Source records:
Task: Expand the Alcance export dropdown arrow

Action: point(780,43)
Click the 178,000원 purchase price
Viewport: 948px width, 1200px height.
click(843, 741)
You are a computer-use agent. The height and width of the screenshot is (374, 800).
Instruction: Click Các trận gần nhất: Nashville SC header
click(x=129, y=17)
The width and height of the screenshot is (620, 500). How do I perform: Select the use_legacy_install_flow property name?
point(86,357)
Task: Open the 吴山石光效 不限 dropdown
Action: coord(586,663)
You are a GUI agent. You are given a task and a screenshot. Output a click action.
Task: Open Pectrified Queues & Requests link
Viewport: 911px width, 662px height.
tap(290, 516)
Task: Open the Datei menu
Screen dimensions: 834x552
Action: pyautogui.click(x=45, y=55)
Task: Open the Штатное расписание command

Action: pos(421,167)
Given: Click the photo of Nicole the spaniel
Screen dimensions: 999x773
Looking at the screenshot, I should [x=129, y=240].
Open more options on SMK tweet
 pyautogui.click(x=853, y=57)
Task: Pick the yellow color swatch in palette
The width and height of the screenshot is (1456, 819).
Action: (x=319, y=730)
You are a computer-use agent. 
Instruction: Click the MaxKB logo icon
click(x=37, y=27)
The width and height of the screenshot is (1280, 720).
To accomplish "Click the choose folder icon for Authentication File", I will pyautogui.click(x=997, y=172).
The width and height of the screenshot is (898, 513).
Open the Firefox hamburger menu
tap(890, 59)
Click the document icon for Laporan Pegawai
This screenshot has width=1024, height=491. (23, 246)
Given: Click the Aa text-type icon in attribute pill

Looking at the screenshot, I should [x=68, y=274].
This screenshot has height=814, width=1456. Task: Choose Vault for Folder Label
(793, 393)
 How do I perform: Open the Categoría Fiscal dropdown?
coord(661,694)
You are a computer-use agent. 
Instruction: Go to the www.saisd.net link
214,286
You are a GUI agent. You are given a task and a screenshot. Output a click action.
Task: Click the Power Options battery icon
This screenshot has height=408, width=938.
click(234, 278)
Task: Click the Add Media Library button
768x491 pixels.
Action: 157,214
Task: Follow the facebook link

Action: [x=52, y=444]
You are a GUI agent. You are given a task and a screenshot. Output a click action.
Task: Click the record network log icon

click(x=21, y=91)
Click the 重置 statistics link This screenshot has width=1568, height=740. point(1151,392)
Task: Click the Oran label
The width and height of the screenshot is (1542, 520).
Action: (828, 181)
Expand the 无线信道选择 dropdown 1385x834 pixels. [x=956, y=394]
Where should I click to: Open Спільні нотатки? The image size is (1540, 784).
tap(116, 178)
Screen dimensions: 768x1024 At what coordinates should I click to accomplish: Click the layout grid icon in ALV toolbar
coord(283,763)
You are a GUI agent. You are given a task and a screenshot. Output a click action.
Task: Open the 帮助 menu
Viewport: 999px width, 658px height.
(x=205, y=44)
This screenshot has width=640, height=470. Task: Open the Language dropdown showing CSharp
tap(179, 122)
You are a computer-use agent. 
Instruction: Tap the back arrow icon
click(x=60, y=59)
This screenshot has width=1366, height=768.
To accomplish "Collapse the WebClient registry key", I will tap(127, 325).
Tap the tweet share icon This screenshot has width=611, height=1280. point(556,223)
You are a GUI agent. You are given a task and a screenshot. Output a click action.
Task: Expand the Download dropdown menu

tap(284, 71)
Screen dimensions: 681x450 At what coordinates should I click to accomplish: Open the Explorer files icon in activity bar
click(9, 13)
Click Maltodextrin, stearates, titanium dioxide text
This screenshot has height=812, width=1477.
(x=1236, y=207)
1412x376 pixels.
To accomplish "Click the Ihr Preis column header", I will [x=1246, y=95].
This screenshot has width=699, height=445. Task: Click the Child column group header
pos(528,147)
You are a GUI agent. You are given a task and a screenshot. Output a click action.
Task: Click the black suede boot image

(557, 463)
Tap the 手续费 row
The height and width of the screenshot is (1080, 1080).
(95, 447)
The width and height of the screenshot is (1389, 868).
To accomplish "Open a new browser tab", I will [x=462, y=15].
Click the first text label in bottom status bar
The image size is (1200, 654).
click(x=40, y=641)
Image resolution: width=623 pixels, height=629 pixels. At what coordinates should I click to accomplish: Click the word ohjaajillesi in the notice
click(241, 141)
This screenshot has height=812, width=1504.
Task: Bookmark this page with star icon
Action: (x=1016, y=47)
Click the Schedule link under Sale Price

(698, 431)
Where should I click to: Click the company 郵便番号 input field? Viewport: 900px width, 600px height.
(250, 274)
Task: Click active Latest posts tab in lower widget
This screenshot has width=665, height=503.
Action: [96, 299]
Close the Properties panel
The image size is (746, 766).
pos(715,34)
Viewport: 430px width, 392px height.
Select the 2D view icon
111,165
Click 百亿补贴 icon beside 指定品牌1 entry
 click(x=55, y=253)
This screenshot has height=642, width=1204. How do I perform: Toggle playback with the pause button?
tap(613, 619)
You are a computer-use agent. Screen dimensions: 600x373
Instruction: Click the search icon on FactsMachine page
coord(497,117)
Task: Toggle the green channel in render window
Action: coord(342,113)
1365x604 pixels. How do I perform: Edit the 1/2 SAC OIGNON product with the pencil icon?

How to complete this task: What you give back should match the entries above exactly.

Answer box:
Task: Expand the Alcance export dropdown arrow

Action: point(780,43)
Click the 178,000원 purchase price
Viewport: 948px width, 1200px height.
click(843, 741)
You are a computer-use agent. The height and width of the screenshot is (374, 800).
Instruction: Click Các trận gần nhất: Nashville SC header
click(x=129, y=17)
The width and height of the screenshot is (620, 500). How do I perform: Select the use_legacy_install_flow property name?
point(86,357)
Task: Open the 吴山石光效 不限 dropdown
Action: coord(586,663)
You are a GUI agent. You are given a task and a screenshot. Output a click action.
Task: Open Pectrified Queues & Requests link
Viewport: 911px width, 662px height.
tap(290, 516)
Task: Open the Datei menu
Screen dimensions: 834x552
Action: pyautogui.click(x=45, y=55)
Task: Open the Штатное расписание command

Action: pos(421,167)
Given: Click the photo of Nicole the spaniel
Screen dimensions: 999x773
Looking at the screenshot, I should [x=129, y=240].
Open more options on SMK tweet
 pyautogui.click(x=853, y=57)
Task: Pick the yellow color swatch in palette
The width and height of the screenshot is (1456, 819).
Action: (x=319, y=730)
You are a computer-use agent. 
Instruction: Click the MaxKB logo icon
click(x=37, y=27)
The width and height of the screenshot is (1280, 720).
To accomplish "Click the choose folder icon for Authentication File", I will pyautogui.click(x=997, y=172).
The width and height of the screenshot is (898, 513).
Open the Firefox hamburger menu
tap(890, 59)
Click the document icon for Laporan Pegawai
This screenshot has width=1024, height=491. (23, 246)
Given: Click the Aa text-type icon in attribute pill

Looking at the screenshot, I should [x=68, y=274].
This screenshot has height=814, width=1456. Task: Choose Vault for Folder Label
(793, 393)
 How do I perform: Open the Categoría Fiscal dropdown?
coord(661,694)
You are a computer-use agent. 
Instruction: Go to the www.saisd.net link
214,286
You are a GUI agent. You are given a task and a screenshot. Output a click action.
Task: Click the Power Options battery icon
This screenshot has height=408, width=938.
click(234, 278)
Task: Click the Add Media Library button
768x491 pixels.
Action: 157,214
Task: Follow the facebook link

Action: [x=52, y=444]
You are a GUI agent. You are given a task and a screenshot. Output a click action.
Task: Click the record network log icon

click(x=21, y=91)
Click the 重置 statistics link This screenshot has width=1568, height=740. point(1151,392)
Task: Click the Oran label
The width and height of the screenshot is (1542, 520).
Action: (828, 181)
Expand the 无线信道选择 dropdown 1385x834 pixels. [x=956, y=394]
Where should I click to: Open Спільні нотатки? The image size is (1540, 784).
tap(116, 178)
Screen dimensions: 768x1024 At what coordinates should I click to accomplish: Click the layout grid icon in ALV toolbar
coord(283,763)
You are a GUI agent. You are given a task and a screenshot. Output a click action.
Task: Open the 帮助 menu
Viewport: 999px width, 658px height.
(x=205, y=44)
This screenshot has width=640, height=470. Task: Open the Language dropdown showing CSharp
tap(179, 122)
You are a computer-use agent. 
Instruction: Tap the back arrow icon
click(x=60, y=59)
This screenshot has width=1366, height=768.
To accomplish "Collapse the WebClient registry key", I will tap(127, 325).
Tap the tweet share icon This screenshot has width=611, height=1280. point(556,223)
You are a GUI agent. You are given a task and a screenshot. Output a click action.
Task: Expand the Download dropdown menu

tap(284, 71)
Screen dimensions: 681x450 At what coordinates should I click to accomplish: Open the Explorer files icon in activity bar
click(9, 13)
Click Maltodextrin, stearates, titanium dioxide text
This screenshot has height=812, width=1477.
(x=1236, y=207)
1412x376 pixels.
To accomplish "Click the Ihr Preis column header", I will [x=1246, y=95].
This screenshot has width=699, height=445. Task: Click the Child column group header
pos(528,147)
You are a GUI agent. You are given a task and a screenshot. Output a click action.
Task: Click the black suede boot image

(557, 463)
Tap the 手续费 row
The height and width of the screenshot is (1080, 1080).
(95, 447)
The width and height of the screenshot is (1389, 868).
To accomplish "Open a new browser tab", I will [x=462, y=15].
Click the first text label in bottom status bar
The image size is (1200, 654).
click(x=40, y=641)
Image resolution: width=623 pixels, height=629 pixels. At what coordinates should I click to accomplish: Click the word ohjaajillesi in the notice
click(241, 141)
This screenshot has height=812, width=1504.
Task: Bookmark this page with star icon
Action: (x=1016, y=47)
Click the Schedule link under Sale Price

(698, 431)
Where should I click to: Click the company 郵便番号 input field? Viewport: 900px width, 600px height.
(250, 274)
Task: Click active Latest posts tab in lower widget
This screenshot has width=665, height=503.
Action: [96, 299]
Close the Properties panel
The image size is (746, 766).
pos(715,34)
Viewport: 430px width, 392px height.
Select the 2D view icon
111,165
Click 百亿补贴 icon beside 指定品牌1 entry
 click(x=55, y=253)
This screenshot has height=642, width=1204. How do I perform: Toggle playback with the pause button?
tap(613, 619)
You are a computer-use agent. Screen dimensions: 600x373
Instruction: Click the search icon on FactsMachine page
coord(497,117)
Task: Toggle the green channel in render window
Action: coord(342,113)
1365x604 pixels. How do I perform: Edit the 1/2 SAC OIGNON product with the pencil icon?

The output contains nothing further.